FAA bill could bring jet fuel research center to Tri-Cities

February 7, 2012

News Tribune — Sen. Maria Cantwell hopes a bill reauthorizing funding for the Federal Aviation Administration will bring a new jet fuel research center to the Tri-Cities.

“We don’t know where it will be located,” Cantwell, D-Wash., told the Herald after the Senate approved the $63.4 billion FAA bill 75-20 on Monday. “It’s not for sure it is even going to our state.”

Cantwell said she believes the center would be a good fit with the biofuels research being done by Washington State University and Pacific Northwest National Laboratory — and would be a boost for jobs in Central Washington.

“I am hoping people will take a serious look at the Tri-Cities,” she said.

She said the bill overall brings a lot of benefits to Washington, including funding for the Tri-Cities Airport to repave a runway and make improvements to a ramp in the general aviation area.

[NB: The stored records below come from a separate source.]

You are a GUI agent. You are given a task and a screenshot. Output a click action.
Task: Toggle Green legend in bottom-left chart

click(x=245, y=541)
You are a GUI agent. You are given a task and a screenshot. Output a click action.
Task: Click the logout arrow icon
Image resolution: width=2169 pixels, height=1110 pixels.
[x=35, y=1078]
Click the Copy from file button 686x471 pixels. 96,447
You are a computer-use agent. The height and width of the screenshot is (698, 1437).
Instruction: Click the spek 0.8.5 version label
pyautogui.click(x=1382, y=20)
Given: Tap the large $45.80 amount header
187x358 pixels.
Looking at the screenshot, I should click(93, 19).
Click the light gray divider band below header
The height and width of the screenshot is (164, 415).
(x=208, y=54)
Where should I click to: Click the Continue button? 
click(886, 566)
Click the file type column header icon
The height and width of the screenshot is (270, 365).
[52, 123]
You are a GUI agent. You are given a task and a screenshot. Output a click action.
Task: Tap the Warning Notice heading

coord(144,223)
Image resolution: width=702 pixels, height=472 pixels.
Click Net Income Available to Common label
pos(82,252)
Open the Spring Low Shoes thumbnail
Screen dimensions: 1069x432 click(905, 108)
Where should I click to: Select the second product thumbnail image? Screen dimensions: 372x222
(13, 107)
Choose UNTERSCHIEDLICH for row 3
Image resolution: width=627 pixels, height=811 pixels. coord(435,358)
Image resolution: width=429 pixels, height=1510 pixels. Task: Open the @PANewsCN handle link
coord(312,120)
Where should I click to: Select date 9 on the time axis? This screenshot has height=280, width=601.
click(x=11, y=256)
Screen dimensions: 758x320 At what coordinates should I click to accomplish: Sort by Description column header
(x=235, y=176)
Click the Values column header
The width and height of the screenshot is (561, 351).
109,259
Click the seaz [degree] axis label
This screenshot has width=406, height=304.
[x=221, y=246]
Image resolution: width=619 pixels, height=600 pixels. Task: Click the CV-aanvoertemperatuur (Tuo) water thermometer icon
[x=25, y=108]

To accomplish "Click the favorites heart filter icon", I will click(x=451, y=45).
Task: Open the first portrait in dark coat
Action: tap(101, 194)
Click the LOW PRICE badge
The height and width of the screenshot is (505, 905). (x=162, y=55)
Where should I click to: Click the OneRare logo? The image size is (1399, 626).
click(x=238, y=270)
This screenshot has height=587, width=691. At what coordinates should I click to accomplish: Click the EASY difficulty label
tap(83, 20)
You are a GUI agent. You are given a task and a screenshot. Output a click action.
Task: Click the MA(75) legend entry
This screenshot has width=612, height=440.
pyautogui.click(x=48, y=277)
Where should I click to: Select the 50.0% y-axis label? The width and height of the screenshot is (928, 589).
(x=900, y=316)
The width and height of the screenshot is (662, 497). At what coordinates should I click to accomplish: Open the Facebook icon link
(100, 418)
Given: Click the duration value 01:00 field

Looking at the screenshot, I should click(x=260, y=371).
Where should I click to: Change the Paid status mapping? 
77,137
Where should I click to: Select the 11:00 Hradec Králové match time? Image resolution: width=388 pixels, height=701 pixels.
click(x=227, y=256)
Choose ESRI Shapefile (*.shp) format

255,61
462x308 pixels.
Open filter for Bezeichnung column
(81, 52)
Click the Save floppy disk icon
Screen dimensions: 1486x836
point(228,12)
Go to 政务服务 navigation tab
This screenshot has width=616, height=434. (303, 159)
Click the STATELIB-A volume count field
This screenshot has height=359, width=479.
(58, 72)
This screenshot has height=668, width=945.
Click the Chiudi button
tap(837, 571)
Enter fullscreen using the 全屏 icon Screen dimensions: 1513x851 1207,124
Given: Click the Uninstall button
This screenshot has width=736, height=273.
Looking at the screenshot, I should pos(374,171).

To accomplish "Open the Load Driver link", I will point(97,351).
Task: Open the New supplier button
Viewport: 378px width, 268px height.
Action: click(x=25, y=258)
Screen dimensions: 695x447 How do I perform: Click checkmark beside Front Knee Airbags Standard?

Airport Director Ron Foraker said the runway repair had been planned for last year, but was postponed because of uncertainty.

The bill passed by the Senate on Monday, and by the House on Friday, authorizes $63.4 billion for the Federal Aviation Administration over four years.

It is the first four-year authorization since the last one expired in 2007 — and there have been 23 short-term continuing resolutions since, Cantwell said.

That meant airports were challenged to plan for repairs funded by FAA’s Airport Improvement Program — which traditionally has provided most of the money for capital improvements and equipment while local airports contribute a small percentage of costs — because some of those resolutions were for as little as six weeks, and airports couldn’t reliably predict when the next budget authorization might come.

“Every problem they came up with, everything they needed to do, everything they had to focus on — they didn’t know the answer to whether they would have a bill or not and whether they would get funded,” Cantwell said.

Foraker said one problem with the short-term resolutions is that money came too late in the year to make meaningful progress on projects before fall or winter weather set in.

But with the stability of a four-year resolution, the Tri-Cities Airport can plan for construction in May or June instead of August or September.

“As this bill is going to be good through 2015, it gives us a good, stable funding source for our time frame,” he said.